SOURCE MATERIAL section start
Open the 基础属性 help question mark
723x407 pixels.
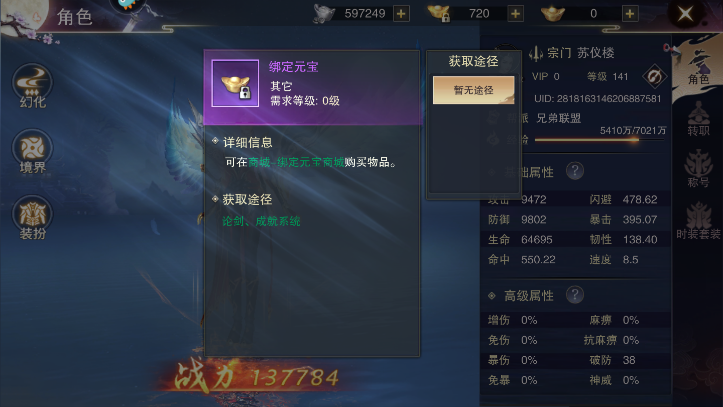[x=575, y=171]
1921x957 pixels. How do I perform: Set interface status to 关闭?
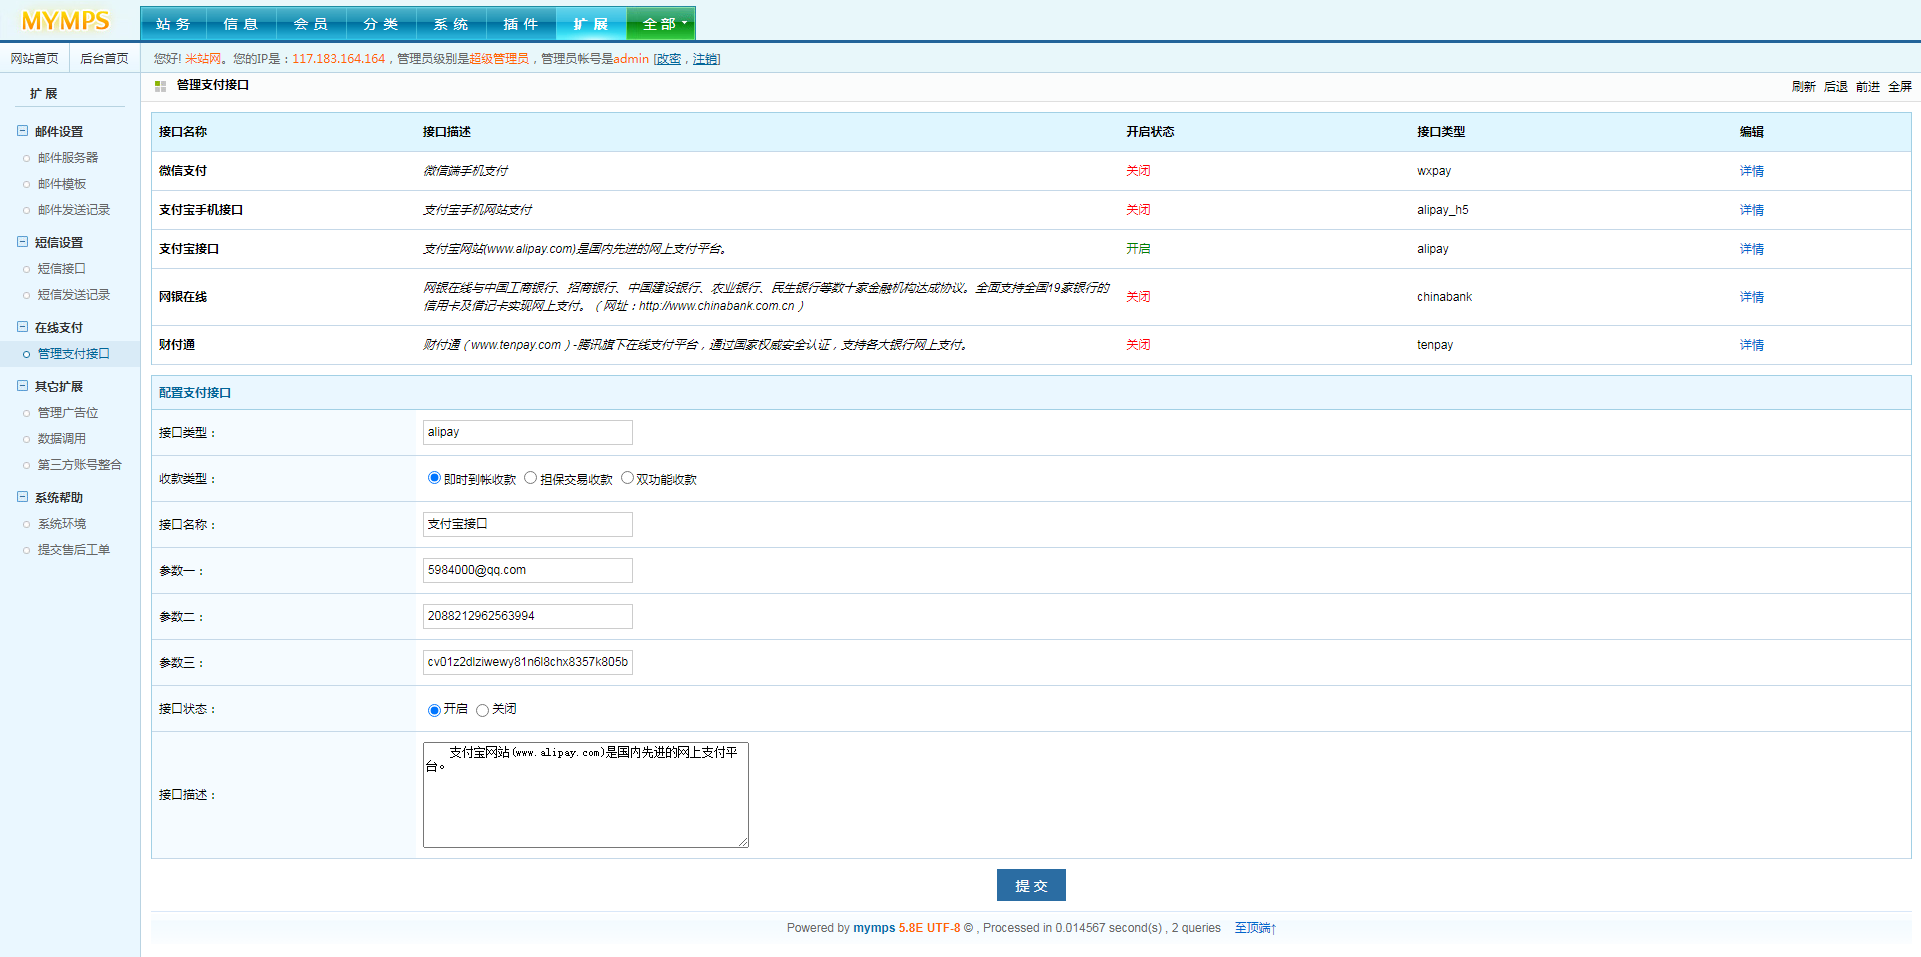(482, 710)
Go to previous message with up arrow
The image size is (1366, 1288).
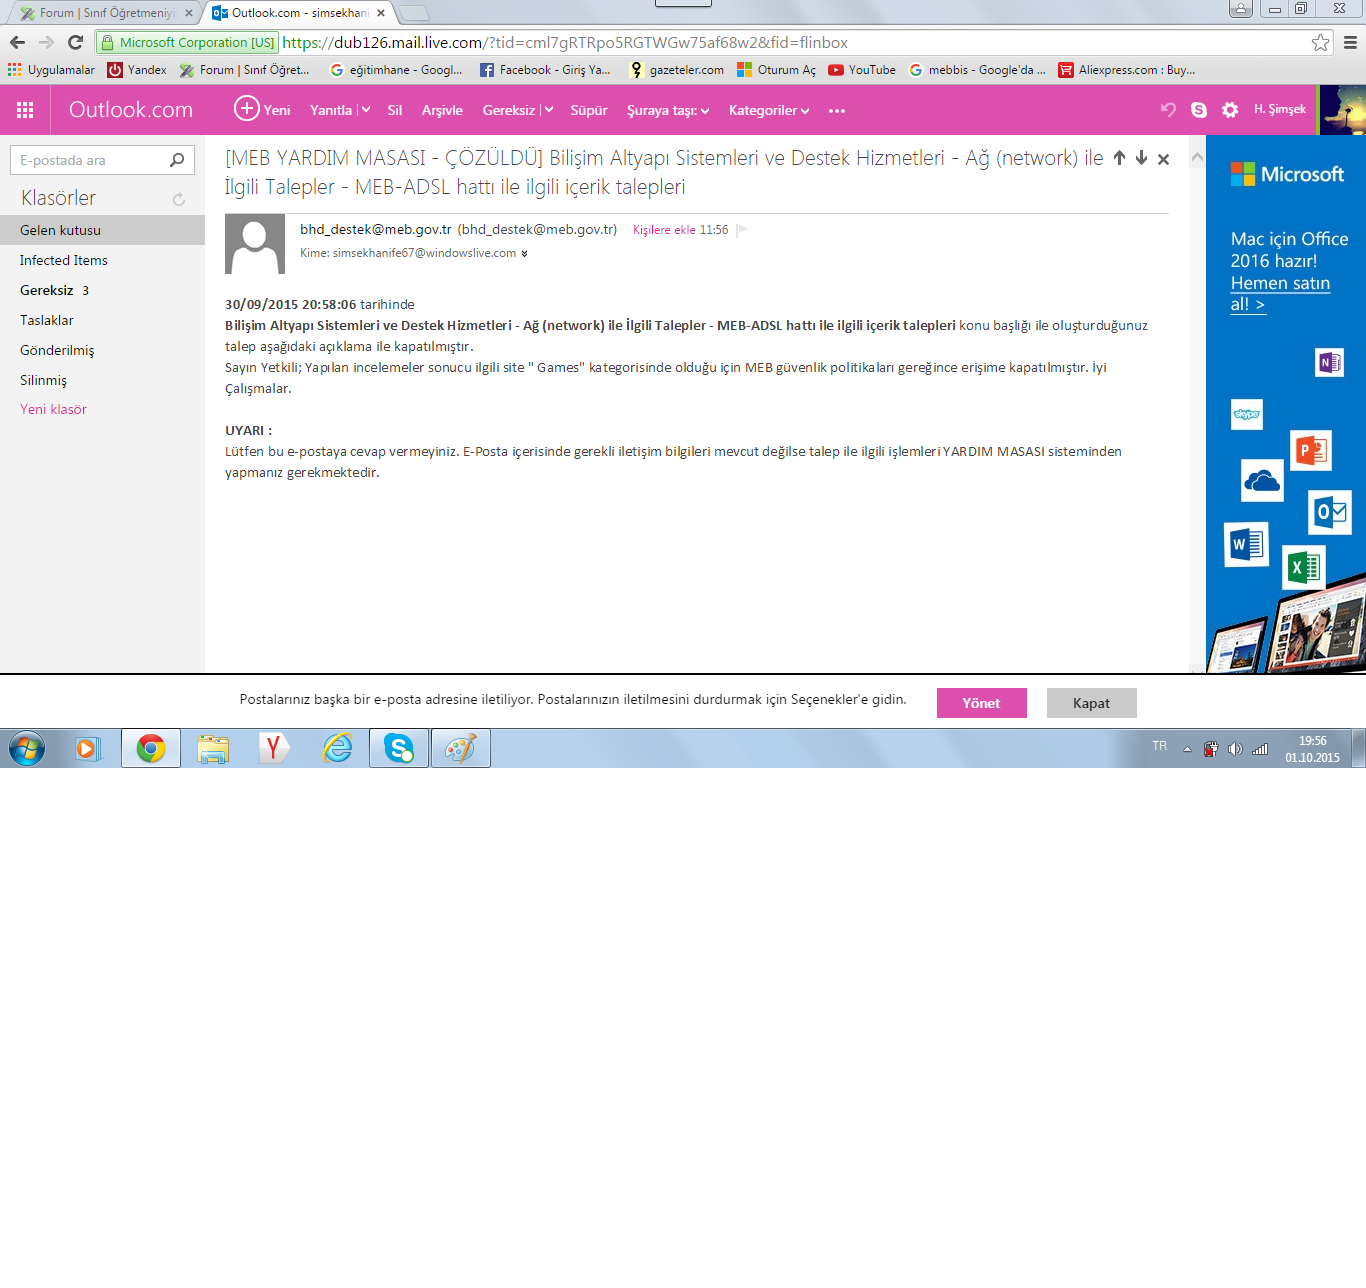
SOURCE MATERIAL section end
SOURCE MATERIAL section start
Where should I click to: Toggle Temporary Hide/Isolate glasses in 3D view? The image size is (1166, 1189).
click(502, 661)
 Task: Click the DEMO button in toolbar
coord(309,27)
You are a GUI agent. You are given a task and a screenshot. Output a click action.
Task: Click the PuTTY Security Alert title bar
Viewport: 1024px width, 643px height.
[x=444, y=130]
SOURCE MATERIAL section end
SOURCE MATERIAL section start
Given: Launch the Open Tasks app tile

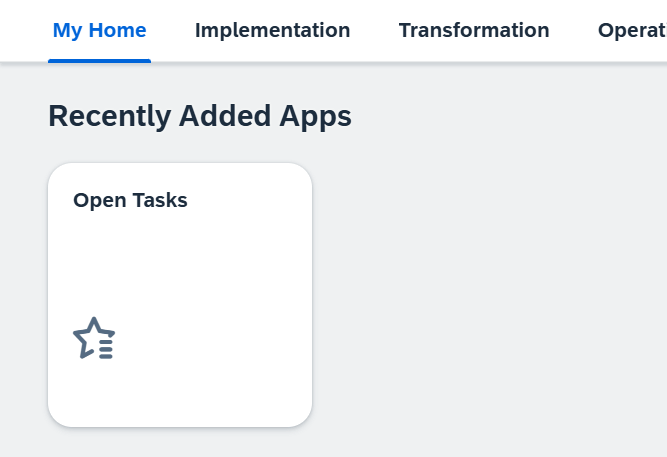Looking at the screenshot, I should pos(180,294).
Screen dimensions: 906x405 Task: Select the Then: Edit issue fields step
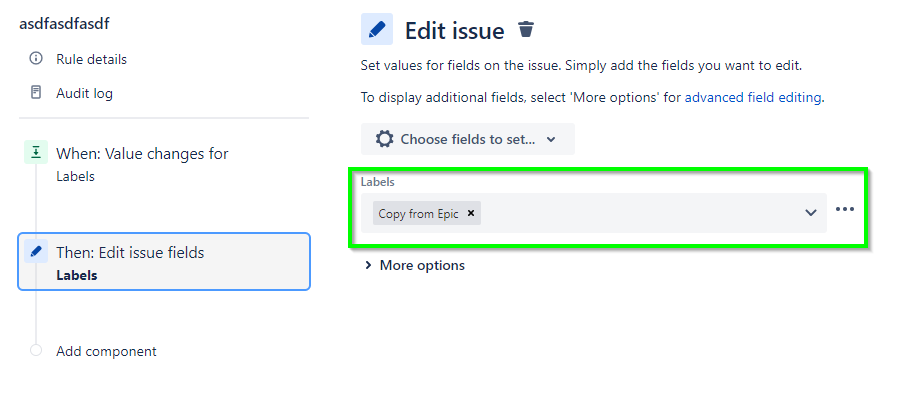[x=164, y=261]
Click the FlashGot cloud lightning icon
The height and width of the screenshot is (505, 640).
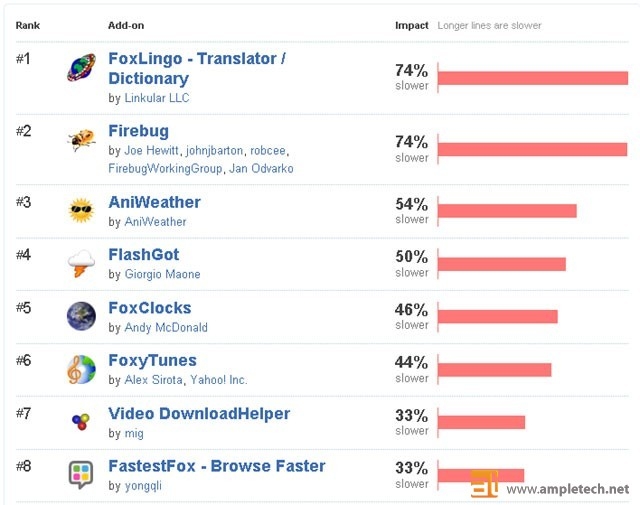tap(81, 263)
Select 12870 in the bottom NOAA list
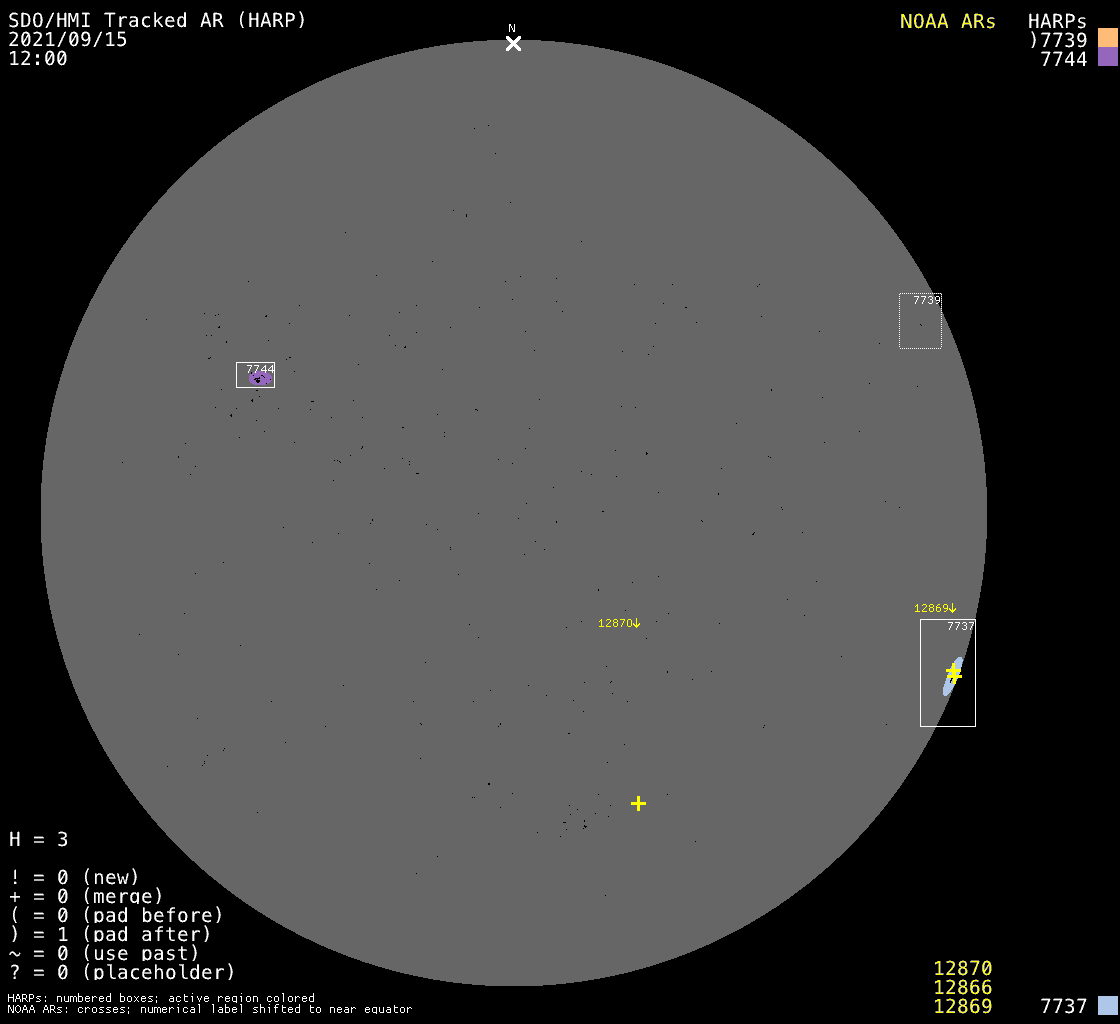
SOURCE MATERIAL section end
## YOUR GOAL
What belongs in the answer is each line above from the line with "Screen dimensions: 906x405" to the line with "Select 12870 in the bottom NOAA list", inclusive, reproduced exactly and free of pictures.

## WRITTEN SOLUTION
Screen dimensions: 906x405 Task: Select the Then: Edit issue fields step
[x=164, y=261]
Click the FlashGot cloud lightning icon
The height and width of the screenshot is (505, 640).
tap(81, 263)
Select 12870 in the bottom NOAA list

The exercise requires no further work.